Journal «Angiology and Vascular Surgery» • 

2018 • VOLUME 24 • №4

Transcutaneous coronary intervention with the use of extracorporeal membrane oxygenation in patients with acute coronary syndrome

Vereshchagin I.E., Ganyukov V.I., Tarasov R.S., Kochergin N.A., Shukevich D.L., Barbarash O.L.

Research Institute for Complex Problems of Cardiovascular Diseases, Kemerovo, Russia

Analysed herein are the in-hospital and remote (12 months) results of transcutaneous coronary interventions (TCI) carried out in patients with non-ST elevation acute coronary syndrome (nSTE-ACS) and multivessel coronary artery disease with the use of extracorporeal membrane oxygenation (ECMO).
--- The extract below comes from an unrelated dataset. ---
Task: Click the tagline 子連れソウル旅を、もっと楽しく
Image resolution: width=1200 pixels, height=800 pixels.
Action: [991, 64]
From 2013 to 2015, the study included a total of 18 patients with nSTE-ACS and multivessel coronary artery disease who had been denied "open" surgical myocardial revascularization. The mean values (scores) of the scales in the group were as follows: GRACE – 119.7±67.6, SYNTAX Score – 33.5±8.1, Euroscore II – 5.2±21.9. The ejection fraction was averagely moderately low – 49.3±19.4%.

During the in-hospital stay of the patients and 12 months after TCI we assessed the major adverse cardiovascular events (MACE): death, myocardial infarction, acute cerebral circulation impairment/transitory ischaemic attack, repeat revascularization of the target vessel – both as separate parameters and in a composite form. Additionally, we analysed perioperative and in-hospital complications, their structure, the volume of replacement therapy with blood components and the length of hospital stay.

During the in-hospital period and at 12 months of follow up, the composite number of cases of adverse cardiovascular events amounted to 1 (5.5%) and 3 (16.5%), respectively. One patient died during in-hospital treatment and one more lethal outcome was registered by 12 months of follow up; hence, the mortality rate amounted to 1 (5.5%) and 2 (11%) cases, respectively. Stroke was observed in 1 (5.5%) patient only during the in-hospital period. No repeat revascularisation of the target vessel was performed. By the end of the hospital stay, BARC type 3-5 haemorrhagic complications were observed in 50% of patients.

The in-hospital and remote (12 months) results of high-risk TCI with ECMO support in patients with nSTE-ACS and multivessel coronary artery disease, who had been denied surgical revascularization demonstrated an acceptable level of unfavourable outcomes. This approach may be regarded as a method alternative to revascularization and used in an utterly severe cohort of patients.

KEY WORDS: non-ST elevation acute coronary syndrome, transcutaneous coronary intervention, extracorporeal membrane oxygenation, multivessel coronary artery disease.